**Passage to read**

◆ ◆ ◆ ◆

Over the course of his research, Venkatesh has monitored white supremacist blogs and forums, watching as postings spurred participants to embrace xenophobic ideologies. He’s also followed the rise of racist rhetoric on social media, cataloguing the cues that trigger hateful hashtags.

Now, with the help of researchers from across Concordia’s four academic faculties and partners from Bishop’s University, the University of Alberta, Champlain College and Franklin & Marshall College in Lancaster, Penn., he’s developing an innovative web portal that will offer curricula and multimedia materials designed to sensitize Canadian youth to the sort of speech that incites violent extremism.

“We know that talk like this spreads on the internet, through avenues like social media,” says Venkatesh, who’s also associate dean of Academic Programs and Development in Concordia’s School of Graduate Studies. “But not enough work has been done on how social media might be able to counter it.”

The proposal for the site recently won $172,340 in funding over two years from the Kanishka Project, a Public Safety Canada initiative supporting research on counterterrorism.

The effort — the goal of which is to create a digital resource that will serve classrooms across the country — draws on a range of academic expertise from its four principal investigators,

While Venkatesh, whose research focuses on educational technologies, explores how xenophobia and racism are propagated online, Robert McGray, a former assistant professor in the Department of Education who has since moved to Brock University, is an expert on fostering spaces of civic engagement and building resiliency.

◆ ◆ ◆ ◆

**What is asked**
Reproduce the passage about the online extremism web portal, everything from "Now, with the" down to "incites violent extremism.".

◆ ◆ ◆ ◆

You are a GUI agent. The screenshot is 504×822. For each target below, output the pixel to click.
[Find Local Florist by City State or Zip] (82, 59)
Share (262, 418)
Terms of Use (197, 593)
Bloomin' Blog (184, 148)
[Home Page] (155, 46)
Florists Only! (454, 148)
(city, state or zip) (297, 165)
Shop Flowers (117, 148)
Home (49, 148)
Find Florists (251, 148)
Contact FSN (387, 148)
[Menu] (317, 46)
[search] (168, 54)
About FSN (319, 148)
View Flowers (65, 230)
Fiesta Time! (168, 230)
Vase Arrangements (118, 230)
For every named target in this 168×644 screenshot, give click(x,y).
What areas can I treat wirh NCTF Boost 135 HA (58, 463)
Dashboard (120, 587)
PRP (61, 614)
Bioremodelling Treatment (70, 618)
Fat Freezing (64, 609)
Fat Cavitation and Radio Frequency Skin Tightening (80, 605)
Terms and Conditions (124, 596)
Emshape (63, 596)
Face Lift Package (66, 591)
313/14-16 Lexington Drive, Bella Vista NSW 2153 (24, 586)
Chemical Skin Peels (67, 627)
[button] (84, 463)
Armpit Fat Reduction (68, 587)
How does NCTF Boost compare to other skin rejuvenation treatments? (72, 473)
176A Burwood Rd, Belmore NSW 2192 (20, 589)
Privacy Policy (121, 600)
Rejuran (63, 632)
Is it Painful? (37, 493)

◆ ◆ ◆ ◆

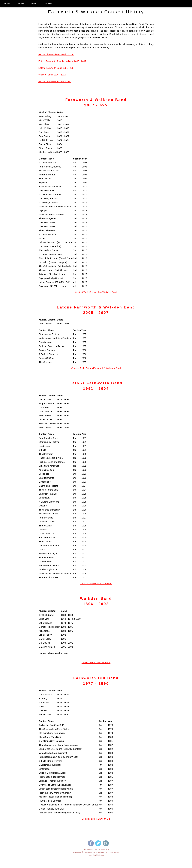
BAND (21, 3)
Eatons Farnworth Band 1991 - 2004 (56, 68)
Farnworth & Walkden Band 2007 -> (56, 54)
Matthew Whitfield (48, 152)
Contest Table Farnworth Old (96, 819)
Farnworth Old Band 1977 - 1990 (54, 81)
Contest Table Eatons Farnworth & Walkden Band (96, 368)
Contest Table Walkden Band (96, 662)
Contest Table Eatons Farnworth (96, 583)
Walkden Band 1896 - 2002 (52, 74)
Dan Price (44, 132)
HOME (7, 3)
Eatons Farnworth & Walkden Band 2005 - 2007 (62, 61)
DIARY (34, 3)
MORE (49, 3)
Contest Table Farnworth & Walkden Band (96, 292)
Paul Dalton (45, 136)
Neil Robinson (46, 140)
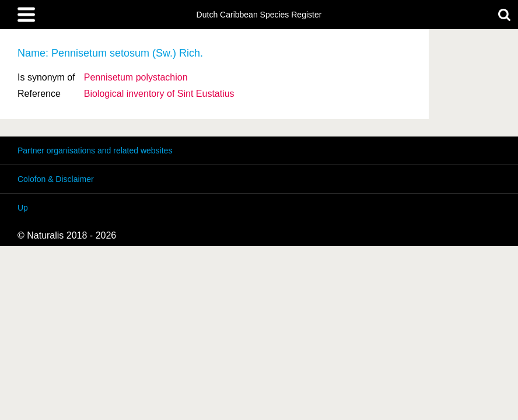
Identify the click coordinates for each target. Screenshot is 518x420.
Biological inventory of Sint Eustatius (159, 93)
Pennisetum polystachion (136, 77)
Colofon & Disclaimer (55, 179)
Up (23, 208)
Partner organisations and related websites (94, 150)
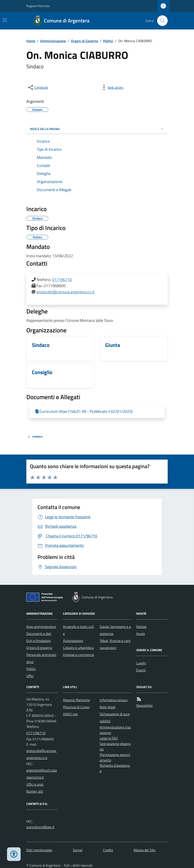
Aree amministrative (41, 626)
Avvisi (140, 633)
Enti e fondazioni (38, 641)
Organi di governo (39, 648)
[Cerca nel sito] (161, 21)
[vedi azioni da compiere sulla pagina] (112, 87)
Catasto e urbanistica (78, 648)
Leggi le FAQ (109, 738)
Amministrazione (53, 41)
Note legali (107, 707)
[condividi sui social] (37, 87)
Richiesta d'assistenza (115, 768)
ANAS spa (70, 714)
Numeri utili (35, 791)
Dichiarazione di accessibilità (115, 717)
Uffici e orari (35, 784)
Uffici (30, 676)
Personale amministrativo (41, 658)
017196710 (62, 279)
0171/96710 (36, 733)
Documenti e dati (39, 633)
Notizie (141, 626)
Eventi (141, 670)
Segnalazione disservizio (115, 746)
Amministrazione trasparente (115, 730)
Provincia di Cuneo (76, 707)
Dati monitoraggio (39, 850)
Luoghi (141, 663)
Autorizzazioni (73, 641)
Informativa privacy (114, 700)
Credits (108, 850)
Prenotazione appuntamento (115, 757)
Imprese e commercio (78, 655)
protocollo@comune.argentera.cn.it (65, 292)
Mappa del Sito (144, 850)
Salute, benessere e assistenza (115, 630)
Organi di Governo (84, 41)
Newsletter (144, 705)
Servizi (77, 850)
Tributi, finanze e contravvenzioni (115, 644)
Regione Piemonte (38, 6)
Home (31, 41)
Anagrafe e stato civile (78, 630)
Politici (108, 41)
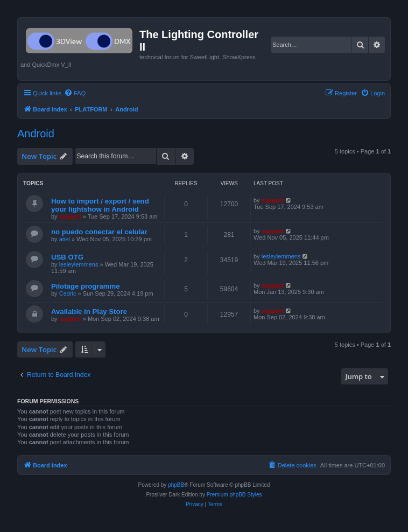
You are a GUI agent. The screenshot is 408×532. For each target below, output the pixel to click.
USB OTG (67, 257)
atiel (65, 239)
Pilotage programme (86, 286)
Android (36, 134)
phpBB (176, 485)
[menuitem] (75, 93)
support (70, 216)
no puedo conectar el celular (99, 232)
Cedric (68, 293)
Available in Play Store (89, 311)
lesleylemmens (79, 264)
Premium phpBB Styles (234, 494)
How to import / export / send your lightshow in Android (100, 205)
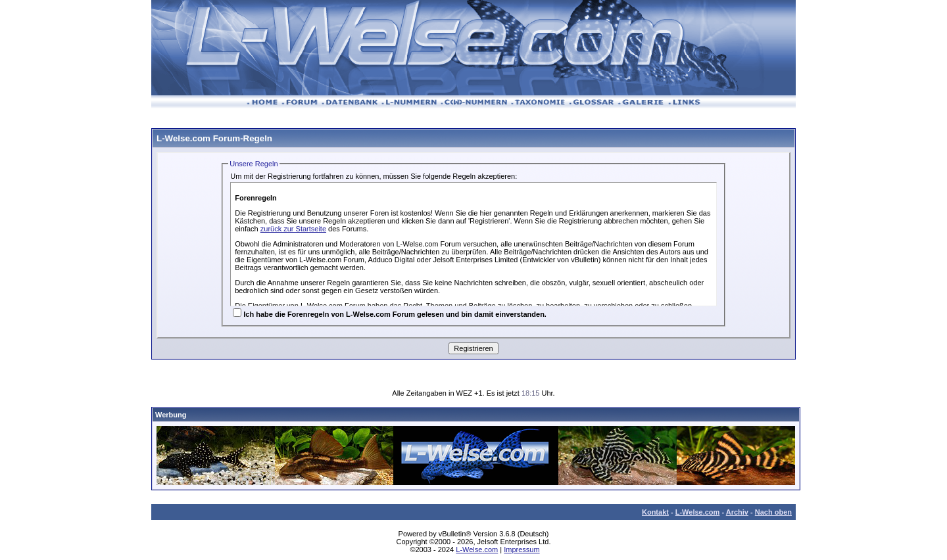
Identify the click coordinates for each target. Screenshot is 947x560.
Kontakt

◆ ◆ ◆ ◆

**Finished task**
Now, with the help of researchers from across Concordia’s four academic faculties and partners from Bishop’s University, the University of Alberta, Champlain College and Franklin & Marshall College in Lancaster, Penn., he’s developing an innovative web portal that will offer curricula and multimedia materials designed to sensitize Canadian youth to the sort of speech that incites violent extremism.